The BBC's new psychological crime thriller is dominated by his prowling, tortured performance. He plays DI John Luther, just returning to work after a dubious episode in which a serial killer he was pursuing fell several storeys and ended up in a coma.
Child Genius Alice
His marriage is fracturing and he is trying to mend his relationship with wife Zoe (Rome star Indira Varma). The first case on his desk is a double murder. The parents of child genius Alice – also a freshly challenging departure for Prisoner and Jane Eyre star Ruth Wilson – are found shot to death by their daughter, along with the family dog.

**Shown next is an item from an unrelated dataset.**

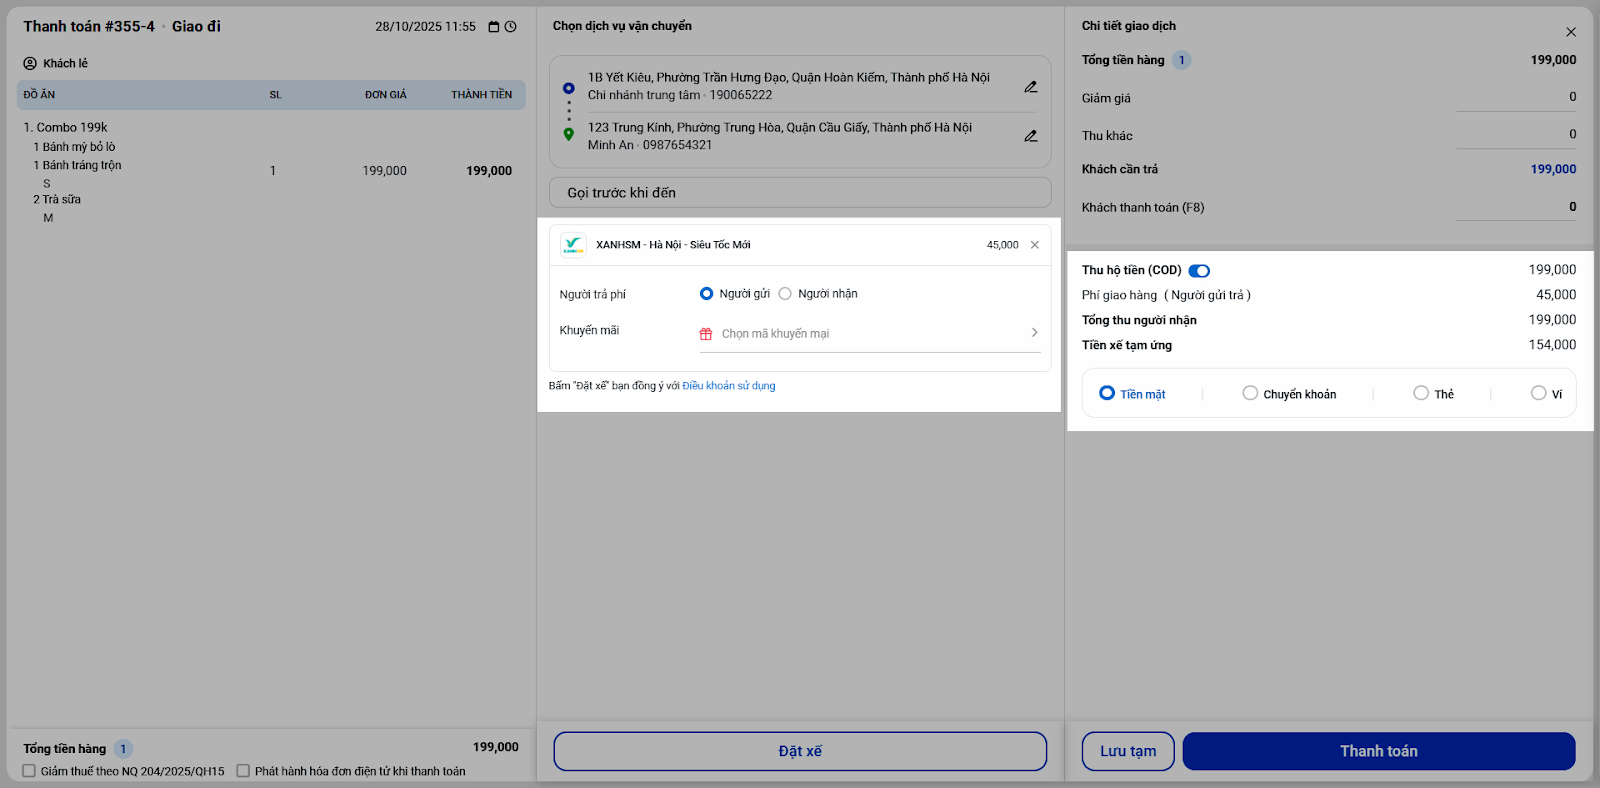Edit the delivery address 123 Trung Kính

(x=1030, y=136)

Luther is not a whodunit, so it's giving nothing away to reveal that Luther quickly – unbelievably quickly – suspects that Alice killed her parents. He is extremely sharp (how many coppers read books on astrophysics?) and is soon locked in an intellectual joust with Alice, played with creepy, seductive menace by Wilson.
Writer Neil Cross
The problem for Luther is that he can't prove she did it. And this becomes the running theme for this six-part drama. While Luther confronts other cases, Alice is always there. He knows she is a narcissist who may endanger his wife. She is spitefully clever at goading and stalking him.

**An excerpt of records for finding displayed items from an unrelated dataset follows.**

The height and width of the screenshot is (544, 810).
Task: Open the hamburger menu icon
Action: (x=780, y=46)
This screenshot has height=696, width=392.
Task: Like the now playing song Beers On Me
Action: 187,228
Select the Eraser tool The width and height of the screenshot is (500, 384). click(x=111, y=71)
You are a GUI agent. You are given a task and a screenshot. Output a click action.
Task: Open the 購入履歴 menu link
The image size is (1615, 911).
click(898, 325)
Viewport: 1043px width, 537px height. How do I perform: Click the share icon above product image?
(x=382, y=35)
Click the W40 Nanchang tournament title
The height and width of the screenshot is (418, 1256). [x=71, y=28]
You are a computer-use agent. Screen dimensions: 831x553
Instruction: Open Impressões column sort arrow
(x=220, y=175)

It's a great set-up, written by Neil Cross, who has penned episodes of Spooks and novels such as the acclaimed Burial. The drama is strong, particularly Luther's wrenching scenes with the wife he still loves – 'Go home, John;' 'This is my home.' And the cast is extremely watchable: Paul McGann (Withnail and I, Doctor Who) is Mark, Luther's rival in love; Saskia Reeves (Bodies) is Det Supt Rose Teller; Warren Brown (Occupation) is DS Justin Ripley, Luther's loyal partner.
Iconic Copper
The BBC basically commissioned a 'modern detective icon', according to Neil Cross in the publicity notes, which is a tall order for any writer.
Does Luther succeed in this regard? One episode is not enough to judge by. It is strong, but detectives with troubled private lives coming up against TV's favourite bogeyman, the serial killer, are hardly groundbreaking.

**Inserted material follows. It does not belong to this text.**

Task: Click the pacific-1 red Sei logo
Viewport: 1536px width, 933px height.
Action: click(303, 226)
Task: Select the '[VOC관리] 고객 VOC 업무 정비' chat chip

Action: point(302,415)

Strong character-driven UK police dramas have faded from view since Prime Suspect. But Cross seems determined to develop a complex, compelling anti-hero for Elba, who of course shone as Russell 'Stringer' Bell in HBO's ensemble of characters in The Wire.
Genius Detective
The writer says in the press release, 'In crime fiction there are two broad genres – one is the mystery genre, the puzzle-solving genre, and that's where there tends to be a genius detective, a lone maverick, or an eccentric. This is the tradition best exemplified by people like Sherlock Holmes.
'The second tradition involves a much more morally committed, a much more beaten and bruised central hero figure. That's the tradition best exemplified by people like Philip Marlowe. What I have never seen, what I've never read or seen on television, was a character who exemplified both of these primary traits.'
Iconic or not, Luther's got the acting firepower, the moody look, the strong writing and the coolest opening credits to make it one of British TV's strongest crime yarns of the year.
- Luther starts on BBC1, Tuesday 4 May 2010, 9pm.